WHAT THE TASK REQUIRES: Reproduce word for word the part of the confusion matrix page below between "What this page" and "up specific categories.", inclusive.

PASSAGE TO READ:
BEGIN
Confusion Matrix and Model Evaluation Visualizer
Paste true labels and predicted labels, then compute confusion matrices and core evaluation metrics for computer vision classifiers.
Why evaluation matters
A computer vision model is not judged only by one prediction. Students need to compare many predictions against ground truth labels to understand accuracy, mistakes, and class-level weaknesses.
What this page measures
This visualizer calculates accuracy, precision, recall, F1-score, false positives, false negatives, and a confusion matrix so students can inspect model quality after prediction.
What to discuss
High accuracy can still hide poor performance on minority classes. The confusion matrix and per-class metrics reveal whether the model is mixing up specific categories.
Current counts: true = 10, predicted = 10
Confusion Matrix
| True \ Pred | cat | dog | bird |
|---|---|---|---|
| cat | 2 | 1 | 0 |
| dog | 1 | 2 | 0 |
| bird | 1 | 0 | 3 |
Overall Metrics
Accuracy
0.700
Macro Precision
0.722
Macro Recall
0.694
Macro F1
0.698
Weighted F1
0.714
Samples
10
Error Totals
False positives
3
False negatives
3
These are aggregated one-vs-rest counts across classes. They help students understand how often the model predicts a class incorrectly or misses a class when it should have predicted it.
Per-Class Metrics
| Class | Precision | Recall | F1 | TP | FP | FN | Support |
|---|---|---|---|---|---|---|---|
| cat | 0.500 | 0.667 | 0.571 | 2 | 2 | 1 | 3 |
| dog | 0.667 | 0.667 | 0.667 | 2 | 1 | 1 | 3 |
| bird | 1.000 | 0.750 | 0.857 | 3 | 0 | 1 | 4 |
How To Read It
- Accuracy tells how many predictions were correct overall, but it can hide weak performance on small classes.
END
LISTED ENTRIES:
BEGIN
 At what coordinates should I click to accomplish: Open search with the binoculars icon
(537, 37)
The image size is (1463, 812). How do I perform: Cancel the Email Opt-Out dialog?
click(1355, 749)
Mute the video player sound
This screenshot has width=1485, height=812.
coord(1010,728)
END
RESULT:
What this page measures
This visualizer calculates accuracy, precision, recall, F1-score, false positives, false negatives, and a confusion matrix so students can inspect model quality after prediction.
What to discuss
High accuracy can still hide poor performance on minority classes. The confusion matrix and per-class metrics reveal whether the model is mixing up specific categories.